Summary
An inexpensive, high capacity, offsite backup server that you can stick just about anywhere and access from home. Rsync can be used to synchronize with a local system, and rsnapshot can provide snapshot capability. The server is built with an Orange Pi PC board which provides plenty of CPU power for a backup server while using little power and costing even less than a raspberry pi.
Concept
For several years I used Amazon S3 as an offsite backup system for my home file server. In my home, each PC backs up to the local file server which then does a periodic sync with the offsite system. As my backups grew larger, Amazon S3 stopped being a good fit due to the per gigabyte-month cost. At that point the cost of 1TB storage VPS had come down so I switched to that solution for about a year. I went through two different providers. I started with ByteOnSite which was great (doesn’t appear to be active right now), then switched to Time4VPS which was a bit cheaper still and worked fine. In the end though, I didn’t feel like paying for their higher capacity plans as my server grew beyond 1TB.
Circumstances with my Xenserver installation forced me to purchase a 4TB USB disk to perform some backup and restore operations which led to a eureka moment for me, why not run my own backup server with a Raspberry Pi!? I could stash the server at work where bandwidth is plentiful and my bosses are totally OK with this sort of arrangement since a few other guys run a server or two up here. Mine would actually be the lowest power and lowest resource usage of the bunch and utilize zero rack space. In the end I came up with the following.
Backup Server Hardware
- Orange Pi PC Kit from Aliexpress: $25 (With Shipping)
- Orange Pi PC
- Orange Pi Case
- USB Power Cable
- Orange Pi PC Heatsinks: $5
- 8GB Micro SD card: $7
- USB Power Adapter 2.4A: $6
- Wester Digital MyBook 4TB: $119
Total Hardware Cost: $162
I bought the heatsinks thinking that the Orange Pi was rebooting due to overheating under load. Further troubleshooting revealed that the issue was actually due to the 1A USB power supply I was using. If you are undertaking a similar build I would say that the heat sinks are definitely optional while the 2A or higher power supply is definitely required. The hard drive needs to be big enough to mirror your local content and any extra space can be used for snapshots. As with all hard drives, larger is better.
Backup Server Software
For software I wanted a standard Linux distribution and lucked out when I found Armbian. If I hadn’t found Armbian I wouldn’t have even bought the Orange Pi PC board because messing around with a proprietary kernel fork on my own sounds like the opposite of fun. Since Armbian supports pretty much all Debian packages I was able to build my backup server with pretty basic tools such as rsync over SSH and OpenVPN.

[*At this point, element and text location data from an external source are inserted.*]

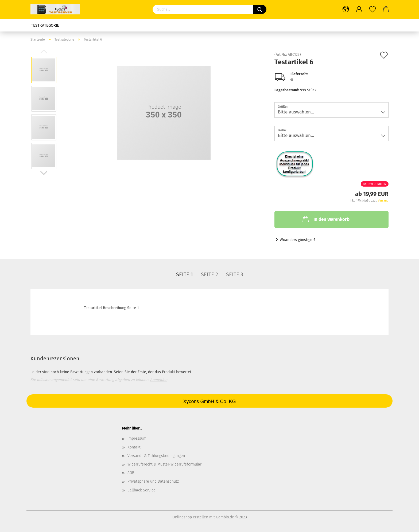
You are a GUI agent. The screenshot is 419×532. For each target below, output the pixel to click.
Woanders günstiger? (297, 240)
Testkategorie (45, 25)
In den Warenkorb (325, 219)
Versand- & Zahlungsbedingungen (156, 456)
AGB (131, 473)
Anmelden (159, 380)
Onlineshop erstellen (190, 517)
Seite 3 (235, 274)
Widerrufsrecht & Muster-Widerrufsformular (164, 464)
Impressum (137, 438)
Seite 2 (210, 274)
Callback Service (141, 490)
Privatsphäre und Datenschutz (153, 481)
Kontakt (134, 447)
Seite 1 (184, 274)
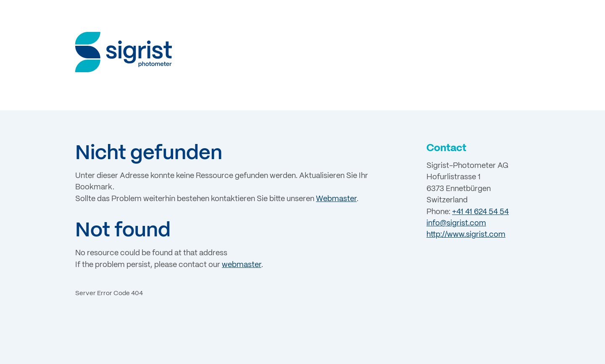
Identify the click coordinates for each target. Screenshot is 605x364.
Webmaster (336, 199)
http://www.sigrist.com (466, 235)
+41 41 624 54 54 (480, 212)
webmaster (242, 265)
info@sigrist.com (456, 223)
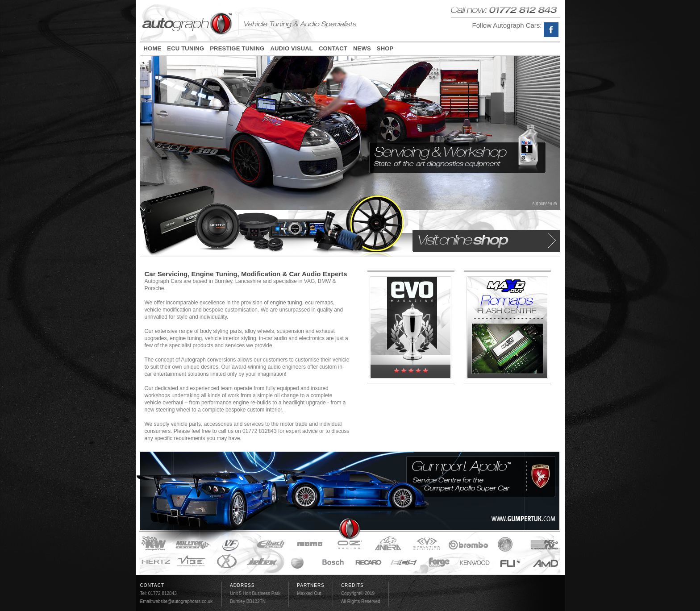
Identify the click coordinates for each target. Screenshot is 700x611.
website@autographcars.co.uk (182, 601)
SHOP (385, 49)
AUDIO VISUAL (292, 49)
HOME (153, 49)
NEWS (362, 49)
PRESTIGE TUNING (237, 49)
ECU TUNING (185, 49)
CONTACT (333, 49)
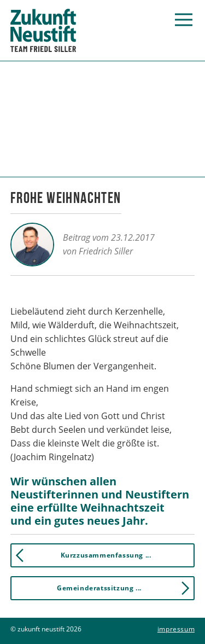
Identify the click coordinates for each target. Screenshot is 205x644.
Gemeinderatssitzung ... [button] (125, 588)
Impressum (176, 629)
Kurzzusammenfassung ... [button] (81, 555)
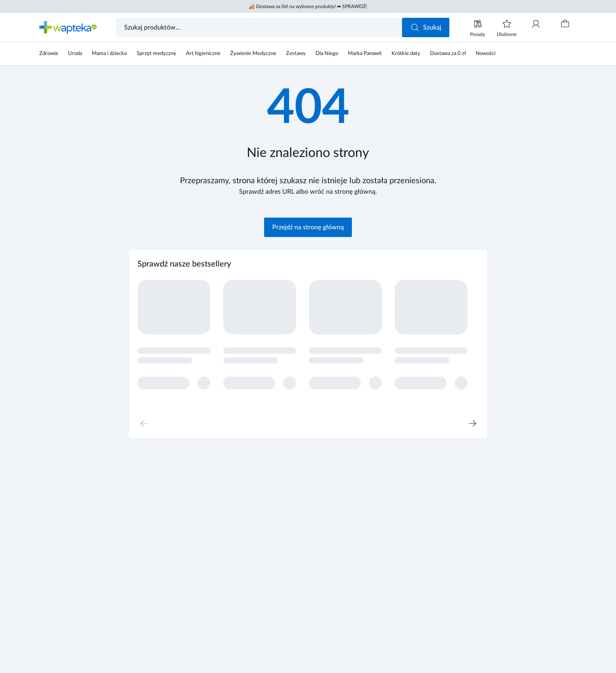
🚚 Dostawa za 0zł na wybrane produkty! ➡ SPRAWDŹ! (308, 6)
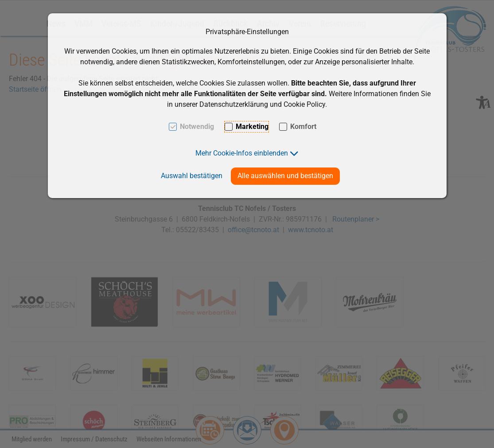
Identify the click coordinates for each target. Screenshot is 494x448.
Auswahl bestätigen (191, 175)
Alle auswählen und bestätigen (285, 175)
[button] (247, 153)
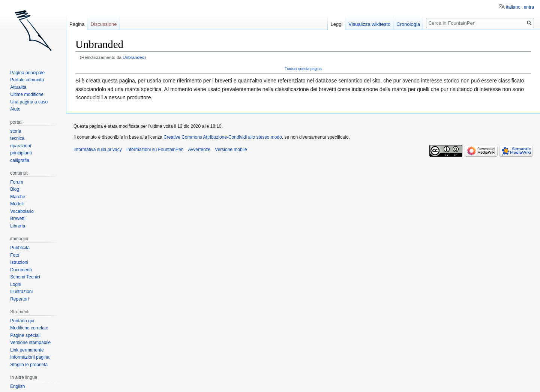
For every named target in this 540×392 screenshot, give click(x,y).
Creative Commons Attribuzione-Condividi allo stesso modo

I utilized NTFS-3G for access to the NTFS formatted USB hard disk. The reason I chose NTFS format for the hard disk was to allow for quicker access to the disk in a restore scenario. NTFS-3G provides read-write access to NTFS disks while built in kernel drivers generally only allow for safe read access.
The only exotic thing I did was to use an OpenVPN tunnel established by the server to my firewall to access the Orange Pi from my home network. Rsnapshot is used to do snapshots for now, but I am concerned that growing utilization will ultimately force me to go back to a pure mirror without snapshot capability.
The current Armbian build for the Orange Pi PC can be found here. My server is based on an older Debian based build. Debian based builds can be found in the Armbian Archive.
Configuration
First, I installed Armbian on the card. You can follow the detailed directions here. If things haven’t changed a 4GB card would also suffice.
Then, I installed and configured NTFS-3G in Armbian.
apt-get install ntfs-3g
Then I added my USB drive to fstab to mounted on boot. After editing my /etc/fstab looks like the following:
LABEL=4TB-USB /media/4tb ntfs-3g defaults 0 0
The LABEL tag corresponds to the NTFS colume label.
The OpenVPN tunnel back to my home network was established as discussed in this previous post.
Syncing from home server to the backup server is handled with rsync. If you don’t have a bandwidth cap you would be wise set a cron job to run the rsync to offsite weekly. Since I have a data cap I still handle the sync manually to make sure I don’t go over my bandwidth cap.
Rsnapshot is run on the backup server and maintains a 1 week and 1 month snapshot. My disk usage is growing so I may not be able to keep snapshots indefinitely without moving to a larger drive.
Results
I can say after about a year that I love my Orange Pi backup server and have had zero issues with it. The VPN has been stable and always re-establishes without issue. The Orange Pi itself is rock solid and has never had any freezes or reboots since I gave it the power supply it needs. The only real issue is that my Internet has a monthly cap so I have to be careful not to run a full sync if Internet usage has been high.
NTFS on linux is a huge performance penalty. Just compare by yourself with extX. As for VPN hardware crypto for H3 arms is also somewhat WIP…
Yeah, the whole setup is performance limited by those factors, but during normal backup tasks CPU is below 50% and reads and writes are limited more by USB than the file system. All things considered, I am fine with the performance trade offs.